Horn­haut­verletzung

Defekt der äußeren klaren Augenschicht

Eine Hornhautverletzung ist ein Defekt der klaren äußeren Augenschicht und kann für das Pferd sehr schmerzhaft sein. Da sich solche Verletzungen schnell verschlechtern können, sollte ein zugekniffenes, tränendes oder getrübtes Auge zeitnah tierärztlich untersucht werden.

Kennzeichen Wann sollte ich handeln?

  • starkes Zukneifen
  • Tränenfluss
  • Lichtscheue
  • Hornhauttrübung
  • sichtbarer Kratzer oder Defekt

Handlungsempfehlung

Sofort anrufen und ein Foto schicken.

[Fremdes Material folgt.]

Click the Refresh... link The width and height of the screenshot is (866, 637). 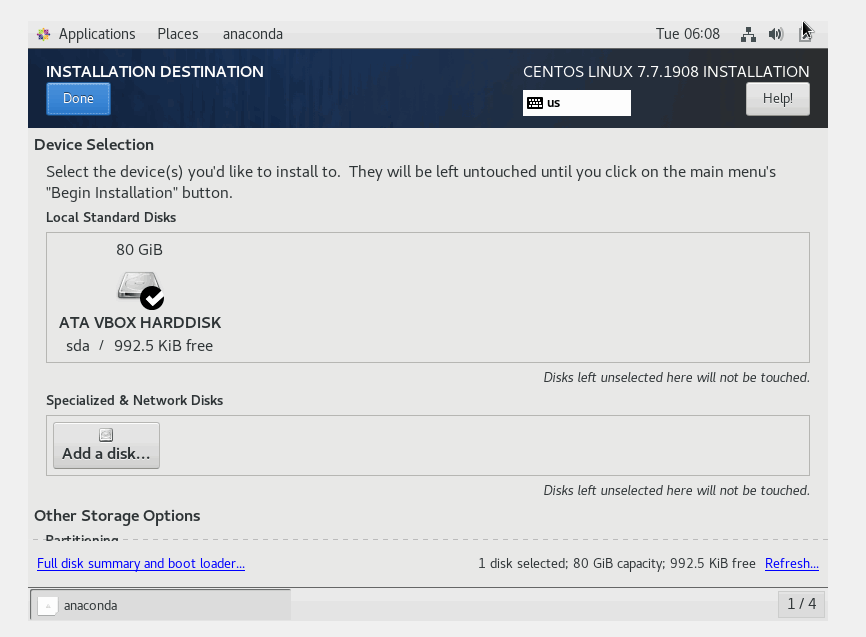click(x=792, y=564)
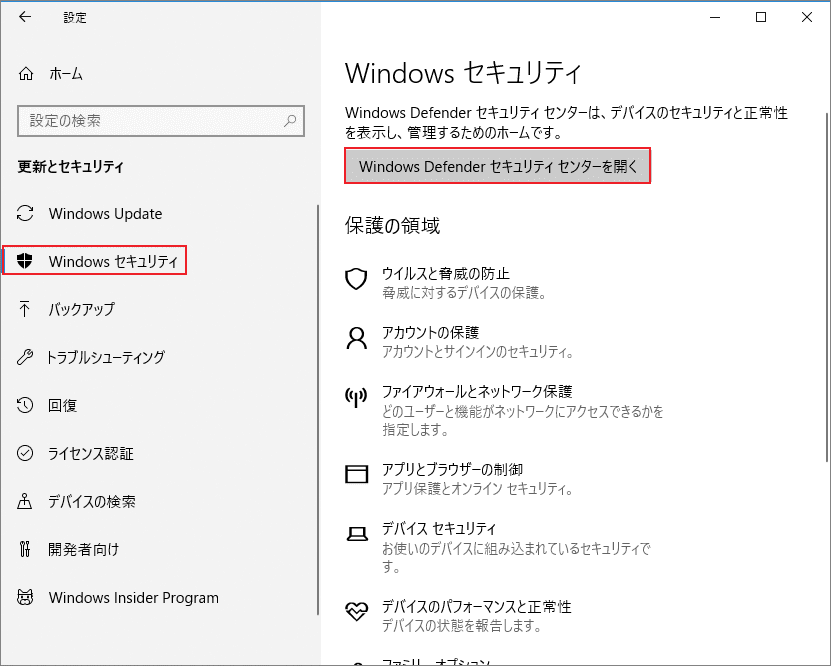The width and height of the screenshot is (831, 666).
Task: Select the アカウントの保護 person icon
Action: coord(356,338)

Pferd dunkel stellen, nicht am Auge reiben lassen.

Auf einen Blick

Vorbereitung Pferd / Ort

Dunkel stellen, Foto senden, nicht selbst behandeln

Betäubung / Sedation

Oft lokale Betäubung, teils Sedation

Dauer der Untersuchung / Behandlung

20–45 Minuten

Vorsorge

Fliegenschutz und sichere Haltungsumgebung

Nachsorge

Sehr konsequente Medikamentengabe, häufige Kontrollen

Schonzeit / Belastbarkeit danach

Meist Ruhe bis zur Stabilisierung

Kontrolltermine nötig?

Ja, oft engmaschig

Risiken / mögliche Komplikationen

Hornhautgeschwür, Narben oder Sehschaden

Hornhautverletzung beim Pferd

Die Hornhaut ist die klare äußere Schicht des Auges. Wird sie verletzt, kann das sehr schmerzhaft sein und sich rasch verschlechtern.

Woran man eine Hornhautverletzung erkennen kann

Typische Hinweise sind starkes Zukneifen, Tränenfluss, Lichtscheue, Rötung, Trübung oder ein sichtbarer Kratzer auf der Augenoberfläche. Manche Pferde versuchen, am Auge zu reiben oder halten den Kopf auffällig.

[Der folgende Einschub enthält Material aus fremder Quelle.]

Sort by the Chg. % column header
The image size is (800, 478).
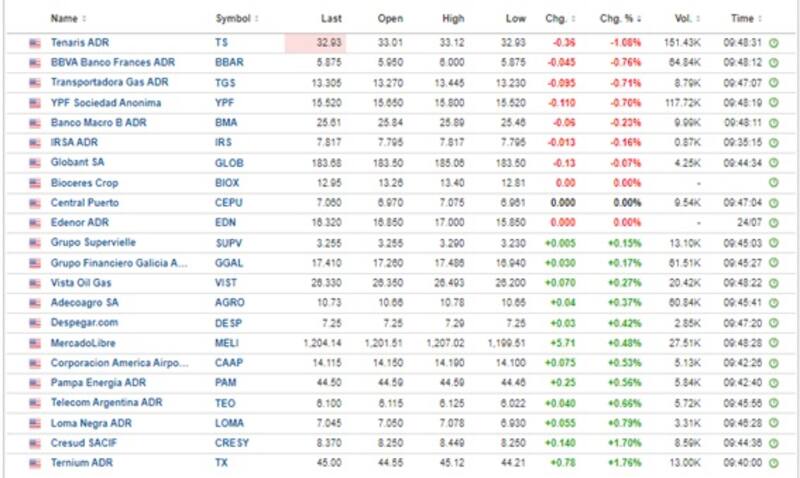(x=620, y=19)

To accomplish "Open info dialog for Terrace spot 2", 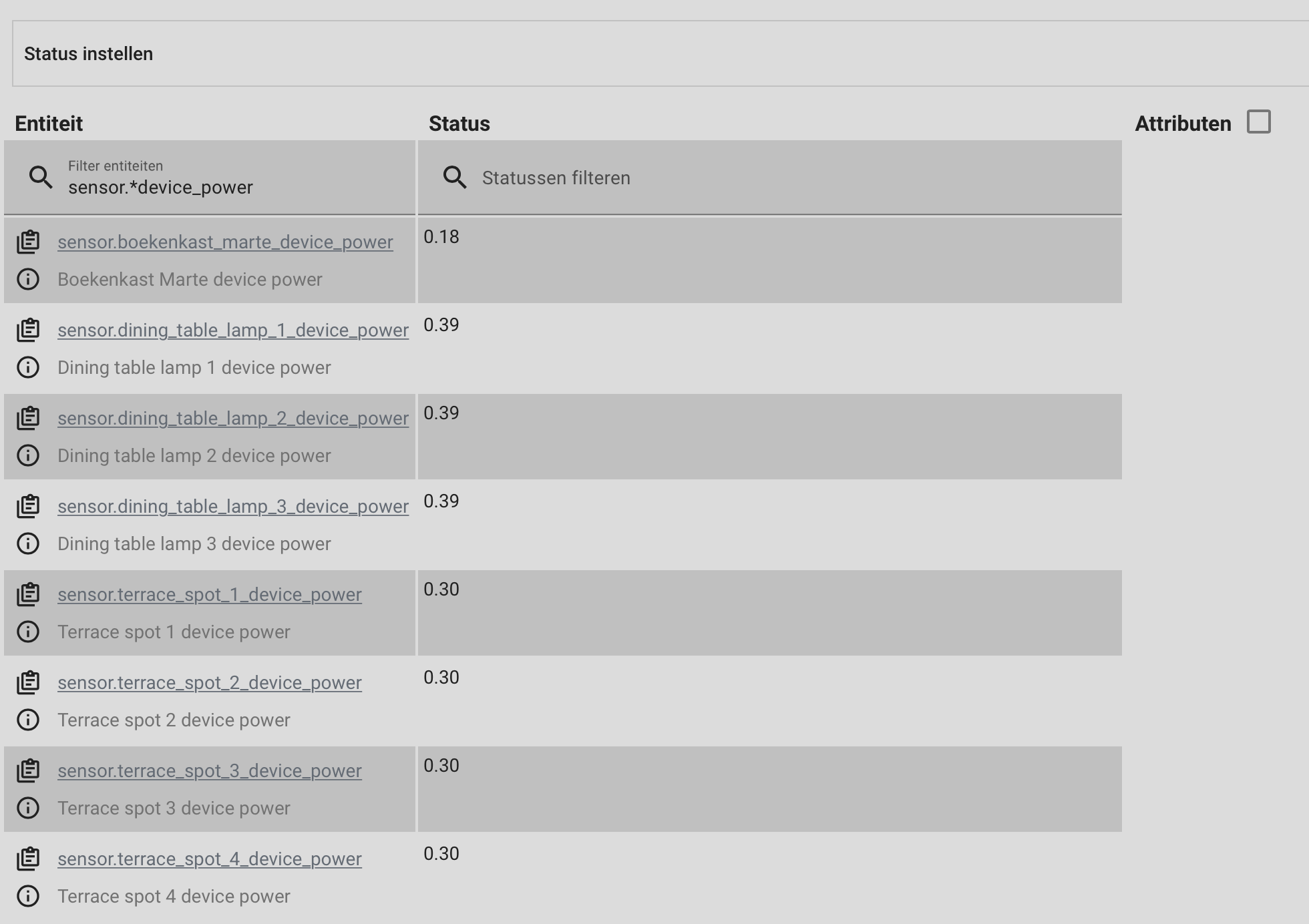I will pyautogui.click(x=29, y=720).
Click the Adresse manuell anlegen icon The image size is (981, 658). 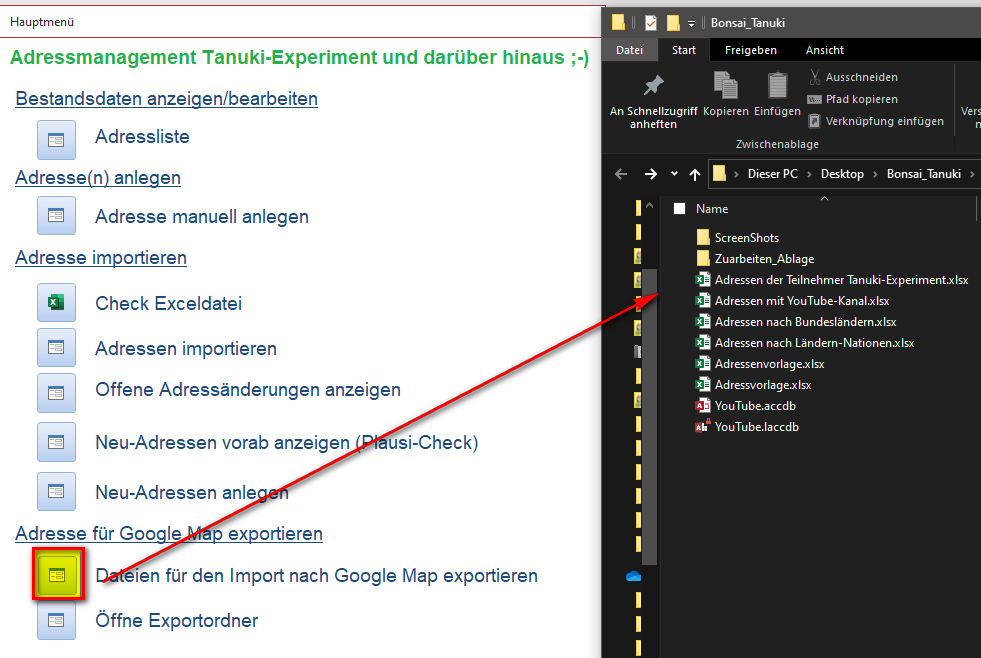(56, 215)
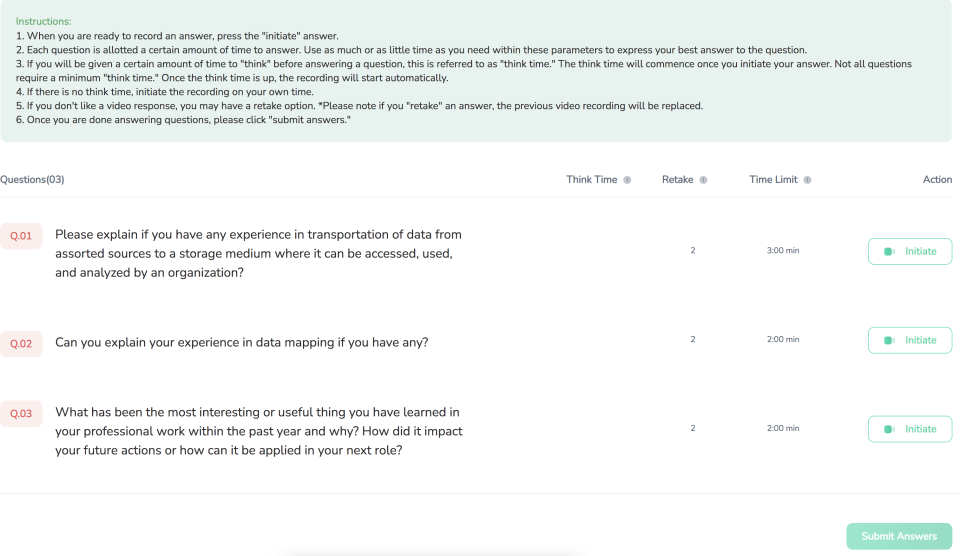Screen dimensions: 960x556
Task: Select the Q.01 question badge
Action: pyautogui.click(x=21, y=236)
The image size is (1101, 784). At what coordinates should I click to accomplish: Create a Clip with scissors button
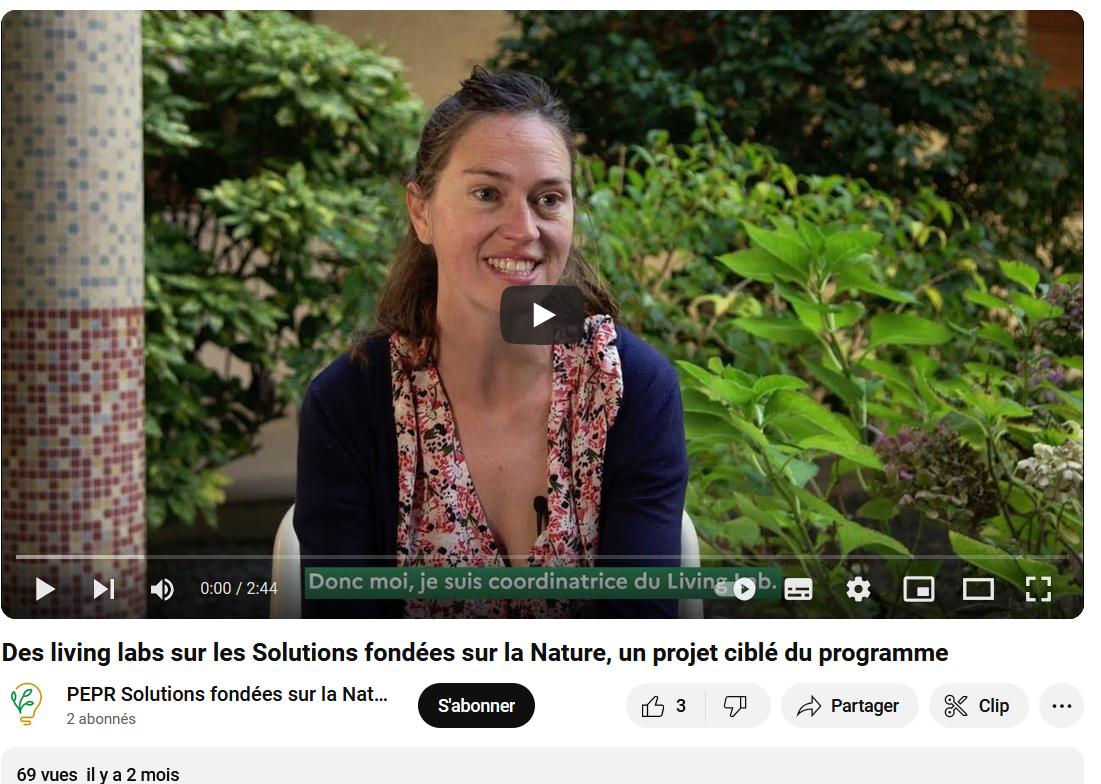point(979,705)
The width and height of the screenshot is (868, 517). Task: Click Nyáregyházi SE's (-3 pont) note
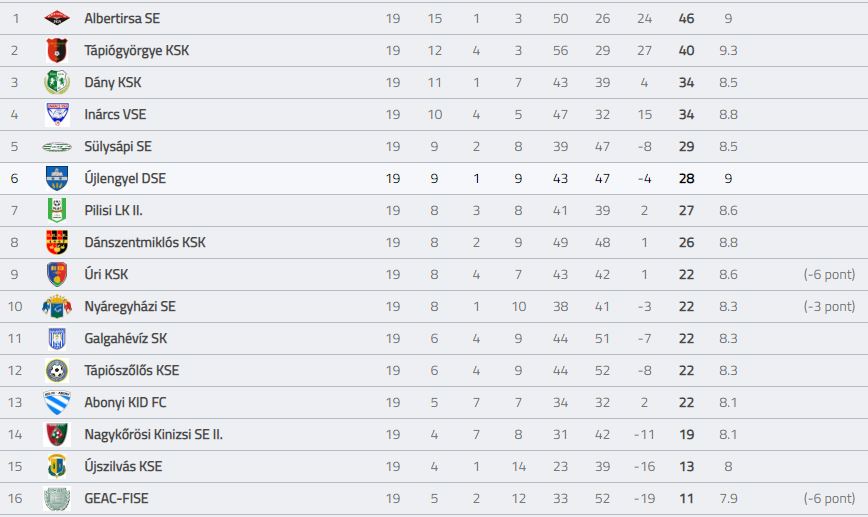click(x=829, y=306)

Warum schnelle Abklärung wichtig ist

Hornhautverletzungen können sich entzünden oder zu einem Hornhautgeschwür entwickeln. Auch kleine Defekte können problematisch werden, wenn sie nicht passend behandelt oder kontrolliert werden.

Was bei der Untersuchung passiert

Das Auge, die Lider und die Hornhaut werden gezielt untersucht. Häufig wird ein spezieller Farbstofftest eingesetzt, um Defekte der Hornhaut sichtbar zu machen und die Behandlung besser zu planen.

Behandlung und Kontrolle

Die Behandlung richtet sich nach Größe, Tiefe und Ursache der Verletzung. Medikamente müssen meist sehr konsequent angewendet werden. Kontrolltermine sind wichtig, weil sich Hornhautbefunde schnell verändern können.